While 232 has been the focal point for producers and distributors, downstream companies have also been affected significantly by the 301 levies. The tariffs have been applied in four tranches, with 25 percent tariffs applied to all products in the first two. The third went into effect later, with 10 percent tariffs immediately increasing up to 25 percent in January.

The tariffs have been problematic for two reasons. “There wasn’t a particular strategy as to what kind of products to go after,” Coates said. Moreover, with the most recent tranche, the announced step-up in fees has produced a rush on buying, as companies try to stock up on affected parts and material under the 10 percent tariff rather than have to absorb the larger hike later. “The result is it’s causing enormous shortages of goods,” she said. “Companies are hoarding inventory.” 

China has been the chief target of many of the trade actions. Kuehl noted that while it may be painful for the U.S., the ramifications of a trade war are even greater for the Chinese. “Down the road, maybe a year or two years, China’s challenge is going to be finding a replacement consumer, finding a country that buys as much as we do. Good luck with that. We have a less serious challenge in some respects than China. We have to find sources; they have to find customers.”

Coates’ organization, the Reshoring Institute, is responsible for helping companies make decisions on bringing back manufacturing and other jobs to the United States. She said that’s beginning to happen in greater numbers. “In order to make it work financially, you have to look at the total cost of ownership. That generally includes automation. If you have a high labor cost, it probably will stay overseas. If you can automate, you can probably drive a decision to bring at least part of your manufacturing back to America, whether it’s assembly or full-blown manufacturing,” she said.

Kuehl agreed. “We all remember when manufacturing was on its seeming last legs, the post-industrial age. Then robots and automation technology came along. It eliminated a lot of jobs, 20 million, but it created a whole set of new jobs. We are competitive, now we can do things with robots and technology that other countries can’t do. We set that revolution in motion.”

The Future of Manufacturing

So how does manufacturing look five to ten years from now? Kuehl said there are three things\ that stand out from an economist’s perspective. The first involves demographics. Over the next decade the manufacturing industry will transition from the Boomer generation, which will have mostly left the scene by then, while millennials will be fully integrated into the workforce.

No. 2 is the continued advances in technology. The historical preference for subtractive manufacturing will give way to more additive types, which create less waste and allow for products to be built on demand. Additionally, he said we’ll find ourselves in an even-more integrated world. “It won’t be unusual for even the smallest company to be involved in some kind of global network of supply.

Finally, he said, is an understanding of the rhythm of the economy. We’ve enjoyed an abnormally long period of growth, one that could reach a record length before the next recession hits. But that downturn will come.

“What does that recession look like?

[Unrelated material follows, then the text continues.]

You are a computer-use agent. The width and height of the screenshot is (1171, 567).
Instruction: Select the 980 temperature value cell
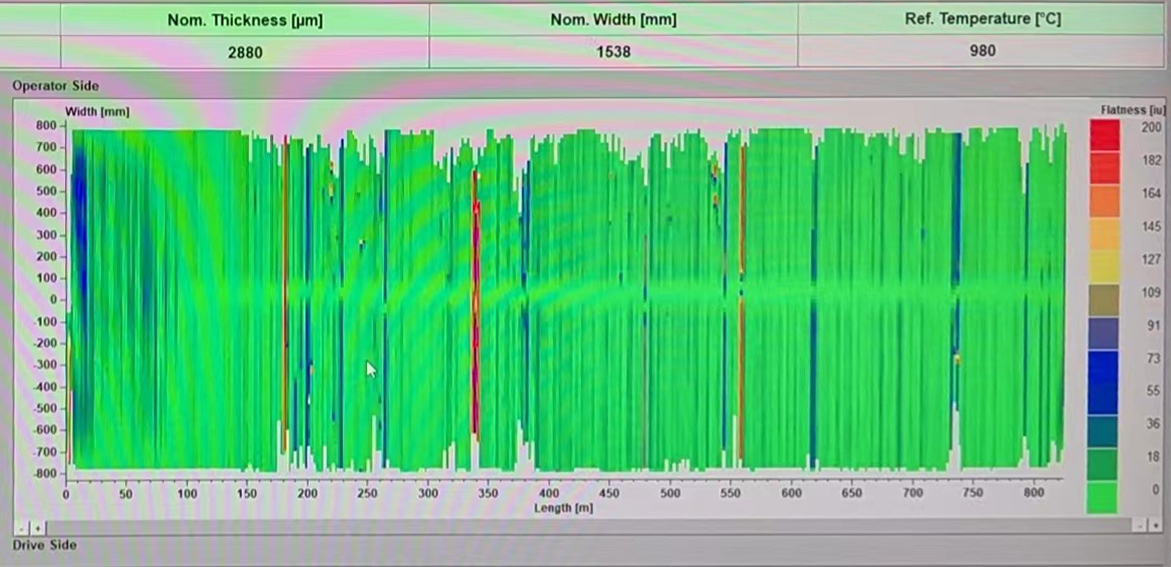(982, 51)
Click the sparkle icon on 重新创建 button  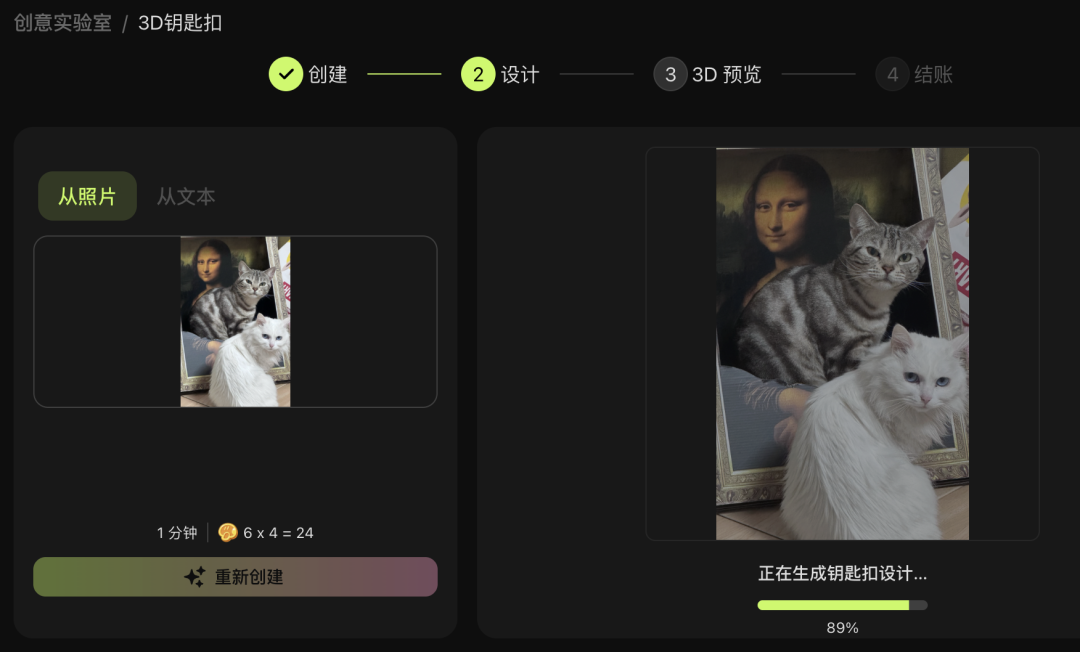coord(195,577)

Kuehl asked. “Is it a short sharp one, where it just eliminates the badly run companies and you can go back to growth, or is another grinding long slog like we just go through?”

For Coates, the change she sees is the continued application of analytics in business-making decisions. She said the previous generations of executives made shifts in production based on little more than as a response to the actions of customers or competitors. “It wasn’t much of an analytical process. It was, ‘My competitors are moving to China, and if I don’t, I won’t be competitive.’”

Now, “Senior executives are much more analytical,” she said. “They look at data analytics to determine where they’re customers are, where the growth is likely to be and what kind of products they should serve.”